For anyone who works daily in the engine room of artificial intelligence, this is not a simple typographic choice. It is a fingerprint. It is the unmistakable syntactic signature of a generative large language model (LLM).

I immediately asked her: "Did you use ChatGPT to reply to me?"

She admitted that she had, assuring me it was "just to correct her spelling mistakes".

The explanation was reassuring, but the poison of doubt had just been injected. What if the reason was more insidious? What if, faced with the emotional friction of a sensitive subject, she had chosen, out of comfort or fatigue, to delegate the formulation of her thoughts to the machine? In that intimate exchange, it had suddenly become impossible for me to distinguish the real from the fabricated: where did her true intention end, and where did the algorithm's smooth, polished, synthetic response begin?

This vertigo is not a science-fiction scenario. It is the new world we have woken up in. Today, anyone can plug a tool like OpenClaw into their WhatsApp and let a probabilistic model manage their social interactions.
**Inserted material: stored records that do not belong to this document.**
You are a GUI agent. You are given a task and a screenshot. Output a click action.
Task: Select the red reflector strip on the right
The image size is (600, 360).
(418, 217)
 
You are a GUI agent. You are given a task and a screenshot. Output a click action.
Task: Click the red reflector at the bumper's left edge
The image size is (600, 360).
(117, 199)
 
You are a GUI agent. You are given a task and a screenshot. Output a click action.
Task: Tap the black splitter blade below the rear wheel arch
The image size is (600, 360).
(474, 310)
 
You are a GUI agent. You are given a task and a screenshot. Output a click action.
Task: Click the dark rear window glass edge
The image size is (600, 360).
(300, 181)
As a Senior Applied Scientist building these architectures every day, that intimate moment hit me like an electric shock. I realised that the urgency was no longer purely technical — it was anthropological. I felt a visceral need to lift my head from the code and plunge into the philosophy of technology.
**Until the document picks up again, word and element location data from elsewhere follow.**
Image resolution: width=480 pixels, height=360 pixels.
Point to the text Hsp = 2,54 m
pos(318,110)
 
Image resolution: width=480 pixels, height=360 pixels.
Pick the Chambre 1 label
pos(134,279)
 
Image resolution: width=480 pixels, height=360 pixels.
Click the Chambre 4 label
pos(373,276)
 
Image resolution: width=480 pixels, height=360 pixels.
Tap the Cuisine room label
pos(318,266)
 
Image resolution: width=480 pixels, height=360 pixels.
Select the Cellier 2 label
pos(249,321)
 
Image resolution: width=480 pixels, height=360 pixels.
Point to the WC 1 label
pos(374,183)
I reread Jacques Ellul, who had already warned us that a tool always ends up imposing its own logic on whoever uses it. Even more disturbing, faced with this massive and silent acceptance of algorithmic assistance, it was the voice of Étienne de La Boétie that resonated. In his Discourse on voluntary servitude, he dissected the mechanics of political tyranny. The analogy with our era is chilling: the tyrant has only the power we cede to him for the sake of convenience. Today, tyranny no longer wears the face of a despot — it has the smoothness of a frictionless interface that spares us the effort of thinking.

We are becoming, in many respects, the embodiment of Nietzsche's prophesied "last man": a tired being, incapable of tolerating the slightest friction, who invents ever more sophisticated tools to secure a numbing comfort. The tragedy is that it is precisely these "last men" who are today designing the algorithms that govern our world.
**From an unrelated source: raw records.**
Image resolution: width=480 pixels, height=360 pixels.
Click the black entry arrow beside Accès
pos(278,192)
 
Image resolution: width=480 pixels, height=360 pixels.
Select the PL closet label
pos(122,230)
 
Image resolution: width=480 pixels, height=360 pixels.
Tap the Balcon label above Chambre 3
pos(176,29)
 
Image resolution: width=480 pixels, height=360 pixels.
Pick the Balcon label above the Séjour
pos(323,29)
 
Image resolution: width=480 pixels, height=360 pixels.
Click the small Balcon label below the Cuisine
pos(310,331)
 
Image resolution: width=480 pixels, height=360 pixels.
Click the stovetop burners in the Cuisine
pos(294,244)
It is from this vertigo that my essay was born: The laziness of thinking: the great intellectual abdication in the face of AI (forthcoming from FYP Éditions).

I did not write this book to sound a hollow technophobic alarm. AI is a prodigious tool. But it is vital that we strip it of its aura of "black magic". We must stop treating these models as infallible oracles capable of delivering truth on demand. They are statistical architectures, designed to predict the most probable word — not to understand the weight of our silences or the pain of our choices.

As long as we regard artificial intelligence as a magical creature, we will be condemned to be ruled by it. But if we are willing to lift the hood, to understand its intimate flaws and its biases of complacency, then we can take back control.

In this book, I explore how we have come to delegate our free will — but above all, I propose to forge the intellectual weapons to reclaim it. Because faced with the machine, the only true line of defence remains our courage to think for ourselves.